Chronic kidney disease (CKD) patients are at increased risk of sarcopenic muscle wasting, with increased mortality risk. Simple screening tests are required to detect sarcopenia to allow for interventional therapies. We wished to compare anthropometric and multifrequency bioimpedance (MFBIA) measurements of arm composition and muscle strength. We measured segmental MFBIA, mid arm upper circumference (MUAC) and triceps skin fold thickness (TSF), hand grip strength (HGS) and pinch strength (PS) in CKD patients attending out-patient review. We reviewed 146 patients; 94 male (64.4%), 93 (63.7%) diabetic, mean age 70.5±15 years, weight 77.6±17.1kg, with a mean HGS of 25.2±10.4, and PS 5.0±1.9kg. HGS and PS were correlated (r=0.63, p<0.001).
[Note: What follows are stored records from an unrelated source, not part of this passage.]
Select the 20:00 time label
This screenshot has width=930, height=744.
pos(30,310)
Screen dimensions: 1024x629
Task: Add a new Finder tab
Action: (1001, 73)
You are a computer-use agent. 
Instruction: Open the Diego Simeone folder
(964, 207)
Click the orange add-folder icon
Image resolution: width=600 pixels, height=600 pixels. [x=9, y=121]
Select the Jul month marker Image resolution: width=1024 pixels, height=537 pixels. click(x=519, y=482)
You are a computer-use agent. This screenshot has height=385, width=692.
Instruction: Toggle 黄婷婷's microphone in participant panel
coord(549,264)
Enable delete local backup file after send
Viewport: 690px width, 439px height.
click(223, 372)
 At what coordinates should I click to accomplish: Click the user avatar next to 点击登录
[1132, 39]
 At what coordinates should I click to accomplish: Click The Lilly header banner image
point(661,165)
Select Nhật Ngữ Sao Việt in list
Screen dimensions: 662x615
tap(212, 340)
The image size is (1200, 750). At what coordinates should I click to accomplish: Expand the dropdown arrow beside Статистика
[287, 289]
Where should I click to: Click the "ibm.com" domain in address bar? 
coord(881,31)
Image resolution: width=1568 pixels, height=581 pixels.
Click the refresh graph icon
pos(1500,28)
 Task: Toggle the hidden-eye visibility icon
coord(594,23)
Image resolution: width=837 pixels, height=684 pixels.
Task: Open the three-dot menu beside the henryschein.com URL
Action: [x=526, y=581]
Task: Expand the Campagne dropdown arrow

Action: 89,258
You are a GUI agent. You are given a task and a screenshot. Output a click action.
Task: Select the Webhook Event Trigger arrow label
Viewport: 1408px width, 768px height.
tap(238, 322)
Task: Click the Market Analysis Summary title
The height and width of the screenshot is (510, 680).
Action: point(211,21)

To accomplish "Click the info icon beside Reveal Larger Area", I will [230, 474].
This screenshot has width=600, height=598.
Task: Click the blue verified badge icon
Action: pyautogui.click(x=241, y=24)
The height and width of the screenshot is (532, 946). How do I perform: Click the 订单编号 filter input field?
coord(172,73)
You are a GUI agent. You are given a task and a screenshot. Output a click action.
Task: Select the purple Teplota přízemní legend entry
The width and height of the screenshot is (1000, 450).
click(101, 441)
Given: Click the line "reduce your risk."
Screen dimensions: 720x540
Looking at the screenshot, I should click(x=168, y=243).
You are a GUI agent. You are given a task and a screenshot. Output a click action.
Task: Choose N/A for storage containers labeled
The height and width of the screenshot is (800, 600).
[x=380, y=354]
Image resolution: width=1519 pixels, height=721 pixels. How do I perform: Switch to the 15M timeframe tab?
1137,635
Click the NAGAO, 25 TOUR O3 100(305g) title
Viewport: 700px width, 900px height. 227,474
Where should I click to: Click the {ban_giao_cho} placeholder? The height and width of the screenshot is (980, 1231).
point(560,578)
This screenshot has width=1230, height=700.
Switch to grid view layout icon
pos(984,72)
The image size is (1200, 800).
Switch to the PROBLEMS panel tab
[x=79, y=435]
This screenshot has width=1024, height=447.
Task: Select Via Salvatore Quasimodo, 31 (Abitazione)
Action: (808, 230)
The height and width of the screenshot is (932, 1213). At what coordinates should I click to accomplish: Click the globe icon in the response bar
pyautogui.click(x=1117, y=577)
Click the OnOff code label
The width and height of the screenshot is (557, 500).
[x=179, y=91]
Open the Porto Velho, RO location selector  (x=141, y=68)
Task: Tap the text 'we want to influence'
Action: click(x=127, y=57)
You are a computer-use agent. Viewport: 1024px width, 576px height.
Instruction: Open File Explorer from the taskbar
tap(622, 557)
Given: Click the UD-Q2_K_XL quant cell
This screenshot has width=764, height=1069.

Male patients had greater HGS and PS (28.3±10.1 vs 19.7±7.0kg; and 5.3±2.0 vs 4.3±1.1kg, p<0.05) with greater arm muscle (3.2±0.7 vs 2.4±0.7kg, p<0.05) and less arm fat (1.8±1.3 vs 2.9±1.8kg, p<0.05), whereas there was no difference in anthropometric measurements of mid upper arm muscle or fat area. Whereas both HGS and PS correlated positively with MFBIA arm lean mass (r=0.55, r=0.37, p<0.001) and negatively for arm fat mass (r=-0.4, p<0.001, r=-0.32, p=0.001) respectively, there were no correlations with anthropometric derived estimates of upper arm muscle or fat. In CKD patients, segmental MFBIA measurements of the arm, but not those derived from anthropometric measurements demonstrate gender differences and correlate with arm muscle strength, whereas there were no such correlations with anthropometric estimates of upper arm muscle or fat.